● Provided records:
[Start of Attachment]

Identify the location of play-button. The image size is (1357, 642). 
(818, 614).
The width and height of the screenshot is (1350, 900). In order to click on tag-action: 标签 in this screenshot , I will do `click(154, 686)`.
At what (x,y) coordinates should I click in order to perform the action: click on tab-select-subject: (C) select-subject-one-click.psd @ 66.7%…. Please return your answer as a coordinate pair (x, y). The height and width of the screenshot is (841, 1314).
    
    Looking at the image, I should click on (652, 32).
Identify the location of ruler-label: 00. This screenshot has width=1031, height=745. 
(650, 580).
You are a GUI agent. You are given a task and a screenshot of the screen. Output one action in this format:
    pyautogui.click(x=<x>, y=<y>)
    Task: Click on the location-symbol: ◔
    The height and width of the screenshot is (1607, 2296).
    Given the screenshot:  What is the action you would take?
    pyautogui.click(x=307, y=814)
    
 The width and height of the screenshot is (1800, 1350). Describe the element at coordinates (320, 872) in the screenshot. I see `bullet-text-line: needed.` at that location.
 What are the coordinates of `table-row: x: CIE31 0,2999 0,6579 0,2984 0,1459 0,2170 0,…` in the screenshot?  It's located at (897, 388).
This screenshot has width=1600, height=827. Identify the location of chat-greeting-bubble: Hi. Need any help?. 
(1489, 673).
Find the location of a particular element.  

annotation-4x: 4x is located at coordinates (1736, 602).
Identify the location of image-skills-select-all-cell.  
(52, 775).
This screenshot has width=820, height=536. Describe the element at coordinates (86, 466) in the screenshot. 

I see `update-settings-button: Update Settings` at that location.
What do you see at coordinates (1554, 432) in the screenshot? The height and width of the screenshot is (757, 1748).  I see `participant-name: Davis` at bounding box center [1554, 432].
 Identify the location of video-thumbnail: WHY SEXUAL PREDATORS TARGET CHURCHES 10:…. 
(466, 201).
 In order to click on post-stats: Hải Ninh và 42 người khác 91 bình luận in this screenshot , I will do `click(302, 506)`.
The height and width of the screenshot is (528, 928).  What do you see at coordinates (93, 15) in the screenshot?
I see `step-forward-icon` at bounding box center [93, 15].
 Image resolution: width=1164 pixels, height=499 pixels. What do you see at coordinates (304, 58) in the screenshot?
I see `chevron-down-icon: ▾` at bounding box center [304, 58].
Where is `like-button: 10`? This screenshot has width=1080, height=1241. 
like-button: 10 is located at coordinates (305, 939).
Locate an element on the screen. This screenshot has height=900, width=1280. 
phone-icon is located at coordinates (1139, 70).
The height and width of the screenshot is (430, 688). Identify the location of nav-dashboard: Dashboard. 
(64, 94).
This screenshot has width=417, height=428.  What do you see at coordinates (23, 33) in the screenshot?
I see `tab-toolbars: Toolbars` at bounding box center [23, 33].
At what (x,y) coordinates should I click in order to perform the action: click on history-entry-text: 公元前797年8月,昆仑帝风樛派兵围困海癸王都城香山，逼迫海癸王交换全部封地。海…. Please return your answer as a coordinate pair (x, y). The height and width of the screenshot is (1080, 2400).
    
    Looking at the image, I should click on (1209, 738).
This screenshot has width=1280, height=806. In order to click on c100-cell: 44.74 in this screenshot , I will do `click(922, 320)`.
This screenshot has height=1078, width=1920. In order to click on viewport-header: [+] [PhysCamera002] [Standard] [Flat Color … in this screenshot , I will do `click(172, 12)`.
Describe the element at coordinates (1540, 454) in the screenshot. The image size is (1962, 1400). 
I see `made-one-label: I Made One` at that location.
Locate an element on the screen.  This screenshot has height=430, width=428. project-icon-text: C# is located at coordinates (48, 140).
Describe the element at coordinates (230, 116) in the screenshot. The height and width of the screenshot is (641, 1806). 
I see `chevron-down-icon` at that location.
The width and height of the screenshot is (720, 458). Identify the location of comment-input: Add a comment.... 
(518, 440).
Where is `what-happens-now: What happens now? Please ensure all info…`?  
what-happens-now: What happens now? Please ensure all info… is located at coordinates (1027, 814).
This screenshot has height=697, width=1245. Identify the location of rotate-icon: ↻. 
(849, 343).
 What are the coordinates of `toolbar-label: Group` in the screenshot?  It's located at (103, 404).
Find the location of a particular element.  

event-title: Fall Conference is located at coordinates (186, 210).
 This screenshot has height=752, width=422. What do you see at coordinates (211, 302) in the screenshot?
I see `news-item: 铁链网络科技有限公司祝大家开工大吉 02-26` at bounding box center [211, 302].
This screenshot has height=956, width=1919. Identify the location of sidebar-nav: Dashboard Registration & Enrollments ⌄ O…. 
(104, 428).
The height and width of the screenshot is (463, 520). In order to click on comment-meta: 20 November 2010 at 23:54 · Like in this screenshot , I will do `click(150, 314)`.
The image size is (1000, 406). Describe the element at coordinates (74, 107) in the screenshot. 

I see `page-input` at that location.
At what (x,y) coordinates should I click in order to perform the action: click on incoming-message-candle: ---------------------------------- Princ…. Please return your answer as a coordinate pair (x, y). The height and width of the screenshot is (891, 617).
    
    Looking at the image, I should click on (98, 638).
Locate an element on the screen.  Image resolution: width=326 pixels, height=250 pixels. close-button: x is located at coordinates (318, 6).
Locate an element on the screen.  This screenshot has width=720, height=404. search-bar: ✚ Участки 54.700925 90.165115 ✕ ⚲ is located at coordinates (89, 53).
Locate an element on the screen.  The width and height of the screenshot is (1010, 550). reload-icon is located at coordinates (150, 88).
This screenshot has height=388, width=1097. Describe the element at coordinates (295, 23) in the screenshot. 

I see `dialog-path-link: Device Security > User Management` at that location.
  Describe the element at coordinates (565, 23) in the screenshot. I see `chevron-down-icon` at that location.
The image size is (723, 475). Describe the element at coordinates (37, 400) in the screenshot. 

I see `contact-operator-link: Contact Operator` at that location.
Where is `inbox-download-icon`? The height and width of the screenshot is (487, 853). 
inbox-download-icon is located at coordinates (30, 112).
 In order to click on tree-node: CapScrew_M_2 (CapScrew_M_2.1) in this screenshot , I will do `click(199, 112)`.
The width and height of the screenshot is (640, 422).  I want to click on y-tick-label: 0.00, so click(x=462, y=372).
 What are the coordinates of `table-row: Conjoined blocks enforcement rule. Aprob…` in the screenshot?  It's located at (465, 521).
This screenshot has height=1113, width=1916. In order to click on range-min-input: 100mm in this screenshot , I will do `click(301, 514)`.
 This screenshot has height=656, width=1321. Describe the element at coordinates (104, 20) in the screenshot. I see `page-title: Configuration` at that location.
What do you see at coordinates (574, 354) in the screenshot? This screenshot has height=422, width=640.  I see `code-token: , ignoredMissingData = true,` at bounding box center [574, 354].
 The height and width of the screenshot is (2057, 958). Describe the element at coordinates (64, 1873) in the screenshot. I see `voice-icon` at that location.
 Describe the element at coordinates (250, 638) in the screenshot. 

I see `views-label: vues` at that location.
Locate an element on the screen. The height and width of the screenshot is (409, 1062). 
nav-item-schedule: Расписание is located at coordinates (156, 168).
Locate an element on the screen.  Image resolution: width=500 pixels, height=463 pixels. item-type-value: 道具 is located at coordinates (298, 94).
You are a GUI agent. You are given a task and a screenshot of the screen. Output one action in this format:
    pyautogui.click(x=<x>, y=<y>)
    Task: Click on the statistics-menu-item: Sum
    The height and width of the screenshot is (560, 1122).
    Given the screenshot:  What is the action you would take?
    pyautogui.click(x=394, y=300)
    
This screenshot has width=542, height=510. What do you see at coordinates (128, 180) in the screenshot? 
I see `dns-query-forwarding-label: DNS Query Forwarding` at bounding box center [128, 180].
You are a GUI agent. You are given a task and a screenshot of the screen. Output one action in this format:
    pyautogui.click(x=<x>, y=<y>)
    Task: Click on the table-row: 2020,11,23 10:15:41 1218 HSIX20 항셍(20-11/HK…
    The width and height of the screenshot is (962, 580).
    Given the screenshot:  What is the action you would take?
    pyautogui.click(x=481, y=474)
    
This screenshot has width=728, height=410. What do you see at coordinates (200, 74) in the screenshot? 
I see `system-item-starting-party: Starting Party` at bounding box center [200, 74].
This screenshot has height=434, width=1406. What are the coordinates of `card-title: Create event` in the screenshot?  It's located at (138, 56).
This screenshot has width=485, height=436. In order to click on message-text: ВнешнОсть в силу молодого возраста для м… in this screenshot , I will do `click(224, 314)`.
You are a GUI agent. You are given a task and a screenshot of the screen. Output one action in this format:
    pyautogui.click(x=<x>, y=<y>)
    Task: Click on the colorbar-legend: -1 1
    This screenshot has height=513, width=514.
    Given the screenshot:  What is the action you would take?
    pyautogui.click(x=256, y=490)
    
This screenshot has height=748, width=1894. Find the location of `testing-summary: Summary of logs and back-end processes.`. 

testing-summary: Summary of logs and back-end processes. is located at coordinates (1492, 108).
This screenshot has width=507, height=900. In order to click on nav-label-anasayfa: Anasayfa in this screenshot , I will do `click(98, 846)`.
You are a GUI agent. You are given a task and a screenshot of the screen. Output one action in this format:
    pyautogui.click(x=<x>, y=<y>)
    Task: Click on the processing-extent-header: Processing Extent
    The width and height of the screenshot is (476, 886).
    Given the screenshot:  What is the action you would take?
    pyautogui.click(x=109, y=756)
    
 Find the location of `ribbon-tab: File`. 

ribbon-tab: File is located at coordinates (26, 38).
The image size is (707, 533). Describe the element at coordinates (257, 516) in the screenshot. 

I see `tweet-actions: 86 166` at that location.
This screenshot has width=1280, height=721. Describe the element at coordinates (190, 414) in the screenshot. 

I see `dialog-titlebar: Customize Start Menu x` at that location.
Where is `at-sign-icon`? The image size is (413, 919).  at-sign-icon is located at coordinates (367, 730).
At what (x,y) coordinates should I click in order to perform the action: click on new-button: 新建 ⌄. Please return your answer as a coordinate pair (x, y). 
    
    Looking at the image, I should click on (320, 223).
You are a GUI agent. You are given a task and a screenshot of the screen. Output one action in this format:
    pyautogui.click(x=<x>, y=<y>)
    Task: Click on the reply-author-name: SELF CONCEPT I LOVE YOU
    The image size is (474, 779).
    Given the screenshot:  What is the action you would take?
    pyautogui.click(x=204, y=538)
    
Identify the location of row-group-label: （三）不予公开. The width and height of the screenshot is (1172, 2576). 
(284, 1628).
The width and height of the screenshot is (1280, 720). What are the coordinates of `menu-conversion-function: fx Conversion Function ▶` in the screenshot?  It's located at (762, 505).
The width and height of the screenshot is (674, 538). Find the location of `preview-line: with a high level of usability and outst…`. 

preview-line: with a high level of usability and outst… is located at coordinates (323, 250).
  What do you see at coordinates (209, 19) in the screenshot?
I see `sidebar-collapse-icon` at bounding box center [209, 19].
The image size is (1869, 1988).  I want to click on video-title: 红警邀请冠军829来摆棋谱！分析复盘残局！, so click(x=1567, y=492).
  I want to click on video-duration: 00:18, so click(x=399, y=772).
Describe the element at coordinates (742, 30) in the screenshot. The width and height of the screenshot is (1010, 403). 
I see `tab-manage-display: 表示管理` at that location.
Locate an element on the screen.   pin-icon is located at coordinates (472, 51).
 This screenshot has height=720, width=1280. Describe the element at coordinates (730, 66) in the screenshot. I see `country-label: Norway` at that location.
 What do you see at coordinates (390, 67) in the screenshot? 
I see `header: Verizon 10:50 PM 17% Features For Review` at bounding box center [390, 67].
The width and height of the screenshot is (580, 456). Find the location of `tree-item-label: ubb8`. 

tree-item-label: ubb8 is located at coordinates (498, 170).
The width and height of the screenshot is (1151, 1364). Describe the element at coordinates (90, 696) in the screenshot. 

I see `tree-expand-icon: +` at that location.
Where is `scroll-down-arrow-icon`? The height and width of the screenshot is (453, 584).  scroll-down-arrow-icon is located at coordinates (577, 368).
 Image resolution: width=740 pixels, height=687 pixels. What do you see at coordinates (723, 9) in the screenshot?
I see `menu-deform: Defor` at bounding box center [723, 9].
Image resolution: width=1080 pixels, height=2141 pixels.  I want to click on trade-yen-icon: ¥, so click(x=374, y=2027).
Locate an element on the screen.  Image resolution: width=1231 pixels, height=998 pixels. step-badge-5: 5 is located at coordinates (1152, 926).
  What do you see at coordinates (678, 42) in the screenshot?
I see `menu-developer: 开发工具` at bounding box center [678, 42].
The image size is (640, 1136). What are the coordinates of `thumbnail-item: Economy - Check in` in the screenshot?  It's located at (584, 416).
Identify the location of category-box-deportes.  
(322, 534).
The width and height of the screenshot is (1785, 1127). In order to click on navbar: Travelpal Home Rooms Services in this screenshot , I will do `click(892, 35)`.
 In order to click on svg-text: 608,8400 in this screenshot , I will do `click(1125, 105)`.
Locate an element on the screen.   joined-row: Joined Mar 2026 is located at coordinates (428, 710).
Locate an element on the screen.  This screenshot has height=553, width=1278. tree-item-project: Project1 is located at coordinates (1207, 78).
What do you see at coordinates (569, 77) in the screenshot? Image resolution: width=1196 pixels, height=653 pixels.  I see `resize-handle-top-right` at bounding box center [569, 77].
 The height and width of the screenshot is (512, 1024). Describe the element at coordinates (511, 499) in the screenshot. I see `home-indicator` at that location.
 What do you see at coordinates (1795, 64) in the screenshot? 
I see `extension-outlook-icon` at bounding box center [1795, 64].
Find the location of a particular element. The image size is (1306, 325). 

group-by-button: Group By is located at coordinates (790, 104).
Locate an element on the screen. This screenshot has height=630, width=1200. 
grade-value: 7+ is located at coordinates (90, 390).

[End of Attachment]

● Work order: Please format the lines of the records as a JSON list of strings, one string per line and blank lines left out, starting with the line containing "The image size is (707, 533)." and going on through the line containing "center [209, 19].".

● Exercise response:
[
  "The image size is (707, 533). Describe the element at coordinates (257, 516) in the screenshot. ",
  "I see `tweet-actions: 86 166` at that location.",
  "This screenshot has width=1280, height=721. Describe the element at coordinates (190, 414) in the screenshot. ",
  "I see `dialog-titlebar: Customize Start Menu x` at that location.",
  "Where is `at-sign-icon`? The image size is (413, 919).  at-sign-icon is located at coordinates (367, 730).",
  "At what (x,y) coordinates should I click in order to perform the action: click on new-button: 新建 ⌄. Please return your answer as a coordinate pair (x, y). ",
  "    Looking at the image, I should click on (320, 223).",
  "You are a GUI agent. You are given a task and a screenshot of the screen. Output one action in this format:",
  "    pyautogui.click(x=<x>, y=<y>)",
  "    Task: Click on the reply-author-name: SELF CONCEPT I LOVE YOU",
  "    The image size is (474, 779).",
  "    Given the screenshot:  What is the action you would take?",
  "    pyautogui.click(x=204, y=538)",
  "Identify the location of row-group-label: （三）不予公开. The width and height of the screenshot is (1172, 2576). ",
  "(284, 1628).",
  "The width and height of the screenshot is (1280, 720). What are the coordinates of `menu-conversion-function: fx Conversion Function ▶` in the screenshot?  It's located at (762, 505).",
  "The width and height of the screenshot is (674, 538). Find the location of `preview-line: with a high level of usability and outst…`. ",
  "preview-line: with a high level of usability and outst… is located at coordinates (323, 250).",
  "  What do you see at coordinates (209, 19) in the screenshot?",
  "I see `sidebar-collapse-icon` at bounding box center [209, 19]."
]